TASK DETAILS:
Render every line of the records below as a Markdown table with two columns, Row and Line, skipping any blank lines.

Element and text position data
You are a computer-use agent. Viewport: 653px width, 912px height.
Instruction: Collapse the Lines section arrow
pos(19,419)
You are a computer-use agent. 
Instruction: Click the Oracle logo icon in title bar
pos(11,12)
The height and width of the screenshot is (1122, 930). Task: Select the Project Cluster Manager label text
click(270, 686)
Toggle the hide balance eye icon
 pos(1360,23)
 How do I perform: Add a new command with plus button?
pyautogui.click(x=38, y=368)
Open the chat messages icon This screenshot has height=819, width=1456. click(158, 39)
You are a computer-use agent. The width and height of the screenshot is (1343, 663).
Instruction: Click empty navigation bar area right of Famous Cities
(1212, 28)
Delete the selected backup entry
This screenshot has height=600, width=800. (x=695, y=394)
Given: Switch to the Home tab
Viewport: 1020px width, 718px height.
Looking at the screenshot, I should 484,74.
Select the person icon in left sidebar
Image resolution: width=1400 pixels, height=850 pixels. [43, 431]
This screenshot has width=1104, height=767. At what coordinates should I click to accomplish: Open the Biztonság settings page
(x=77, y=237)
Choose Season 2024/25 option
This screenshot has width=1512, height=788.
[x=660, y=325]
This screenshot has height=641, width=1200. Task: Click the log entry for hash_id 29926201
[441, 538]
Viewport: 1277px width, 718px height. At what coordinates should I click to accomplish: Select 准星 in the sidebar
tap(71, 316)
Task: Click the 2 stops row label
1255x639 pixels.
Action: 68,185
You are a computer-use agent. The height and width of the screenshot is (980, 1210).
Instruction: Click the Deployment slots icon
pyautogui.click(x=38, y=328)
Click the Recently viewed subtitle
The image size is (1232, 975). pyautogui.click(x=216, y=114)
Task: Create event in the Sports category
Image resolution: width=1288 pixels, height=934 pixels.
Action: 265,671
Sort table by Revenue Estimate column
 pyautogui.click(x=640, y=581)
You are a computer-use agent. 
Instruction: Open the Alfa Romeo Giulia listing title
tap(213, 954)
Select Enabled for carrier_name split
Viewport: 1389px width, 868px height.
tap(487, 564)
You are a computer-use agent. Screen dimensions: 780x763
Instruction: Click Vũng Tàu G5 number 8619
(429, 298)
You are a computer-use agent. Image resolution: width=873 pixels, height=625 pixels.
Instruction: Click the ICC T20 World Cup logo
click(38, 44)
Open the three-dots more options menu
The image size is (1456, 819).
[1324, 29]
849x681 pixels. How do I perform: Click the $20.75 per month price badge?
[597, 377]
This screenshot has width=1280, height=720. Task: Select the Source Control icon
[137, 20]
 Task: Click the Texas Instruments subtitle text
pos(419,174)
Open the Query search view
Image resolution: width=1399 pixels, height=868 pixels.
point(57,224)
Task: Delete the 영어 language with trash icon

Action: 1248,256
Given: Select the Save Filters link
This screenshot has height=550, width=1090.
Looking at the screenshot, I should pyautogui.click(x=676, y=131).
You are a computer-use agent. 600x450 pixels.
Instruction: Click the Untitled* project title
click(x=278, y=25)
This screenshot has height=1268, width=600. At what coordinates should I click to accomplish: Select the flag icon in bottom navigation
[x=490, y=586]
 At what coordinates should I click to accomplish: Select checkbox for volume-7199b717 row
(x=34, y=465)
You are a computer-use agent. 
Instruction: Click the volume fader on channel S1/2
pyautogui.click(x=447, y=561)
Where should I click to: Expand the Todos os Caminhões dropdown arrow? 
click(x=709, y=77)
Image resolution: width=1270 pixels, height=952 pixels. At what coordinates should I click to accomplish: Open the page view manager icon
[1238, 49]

RESPONSE TO THIS EXERCISE:
| Row | Line |
|---|---|
| 1 | You are a computer-use agent. Viewport: 653px width, 912px height. |
| 2 | Instruction: Collapse the Lines section arrow |
| 3 | pos(19,419) |
| 4 | You are a computer-use agent.  |
| 5 | Instruction: Click the Oracle logo icon in title bar |
| 6 | pos(11,12) |
| 7 | The height and width of the screenshot is (1122, 930). Task: Select the Project Cluster Manager label text |
| 8 | click(270, 686) |
| 9 | Toggle the hide balance eye icon |
| 10 |  pos(1360,23) |
| 11 |  How do I perform: Add a new command with plus button? |
| 12 | pyautogui.click(x=38, y=368) |
| 13 | Open the chat messages icon This screenshot has height=819, width=1456. click(158, 39) |
| 14 | You are a computer-use agent. The width and height of the screenshot is (1343, 663). |
| 15 | Instruction: Click empty navigation bar area right of Famous Cities |
| 16 | (1212, 28) |
| 17 | Delete the selected backup entry |
| 18 | This screenshot has height=600, width=800. (x=695, y=394) |
| 19 | Given: Switch to the Home tab |
| 20 | Viewport: 1020px width, 718px height. |
| 21 | Looking at the screenshot, I should 484,74. |
| 22 | Select the person icon in left sidebar |
| 23 | Image resolution: width=1400 pixels, height=850 pixels. [43, 431] |
| 24 | This screenshot has width=1104, height=767. At what coordinates should I click to accomplish: Open the Biztonság settings page |
| 25 | (x=77, y=237) |
| 26 | Choose Season 2024/25 option |
| 27 | This screenshot has width=1512, height=788. |
| 28 | [x=660, y=325] |
| 29 | This screenshot has height=641, width=1200. Task: Click the log entry for hash_id 29926201 |
| 30 | [441, 538] |
| 31 | Viewport: 1277px width, 718px height. At what coordinates should I click to accomplish: Select 准星 in the sidebar |
| 32 | tap(71, 316) |
| 33 | Task: Click the 2 stops row label |
| 34 | 1255x639 pixels. |
| 35 | Action: 68,185 |
| 36 | You are a computer-use agent. The height and width of the screenshot is (980, 1210). |
| 37 | Instruction: Click the Deployment slots icon |
| 38 | pyautogui.click(x=38, y=328) |
| 39 | Click the Recently viewed subtitle |
| 40 | The image size is (1232, 975). pyautogui.click(x=216, y=114) |
| 41 | Task: Create event in the Sports category |
| 42 | Image resolution: width=1288 pixels, height=934 pixels. |
| 43 | Action: 265,671 |
| 44 | Sort table by Revenue Estimate column |
| 45 |  pyautogui.click(x=640, y=581) |
| 46 | You are a computer-use agent.  |
| 47 | Instruction: Open the Alfa Romeo Giulia listing title |
| 48 | tap(213, 954) |
| 49 | Select Enabled for carrier_name split |
| 50 | Viewport: 1389px width, 868px height. |
| 51 | tap(487, 564) |
| 52 | You are a computer-use agent. Screen dimensions: 780x763 |
| 53 | Instruction: Click Vũng Tàu G5 number 8619 |
| 54 | (429, 298) |
| 55 | You are a computer-use agent. Image resolution: width=873 pixels, height=625 pixels. |
| 56 | Instruction: Click the ICC T20 World Cup logo |
| 57 | click(38, 44) |
| 58 | Open the three-dots more options menu |
| 59 | The image size is (1456, 819). |
| 60 | [1324, 29] |
| 61 | 849x681 pixels. How do I perform: Click the $20.75 per month price badge? |
| 62 | [597, 377] |
| 63 | This screenshot has width=1280, height=720. Task: Select the Source Control icon |
| 64 | [137, 20] |
| 65 |  Task: Click the Texas Instruments subtitle text |
| 66 | pos(419,174) |
| 67 | Open the Query search view |
| 68 | Image resolution: width=1399 pixels, height=868 pixels. |
| 69 | point(57,224) |
| 70 | Task: Delete the 영어 language with trash icon |
| 71 | Action: 1248,256 |
| 72 | Given: Select the Save Filters link |
| 73 | This screenshot has height=550, width=1090. |
| 74 | Looking at the screenshot, I should pyautogui.click(x=676, y=131). |
| 75 | You are a computer-use agent. 600x450 pixels. |
| 76 | Instruction: Click the Untitled* project title |
| 77 | click(x=278, y=25) |
| 78 | This screenshot has height=1268, width=600. At what coordinates should I click to accomplish: Select the flag icon in bottom navigation |
| 79 | [x=490, y=586] |
| 80 |  At what coordinates should I click to accomplish: Select checkbox for volume-7199b717 row |
| 81 | (x=34, y=465) |
| 82 | You are a computer-use agent.  |
| 83 | Instruction: Click the volume fader on channel S1/2 |
| 84 | pyautogui.click(x=447, y=561) |
| 85 | Where should I click to: Expand the Todos os Caminhões dropdown arrow?  |
| 86 | click(x=709, y=77) |
| 87 | Image resolution: width=1270 pixels, height=952 pixels. At what coordinates should I click to accomplish: Open the page view manager icon |
| 88 | [1238, 49] |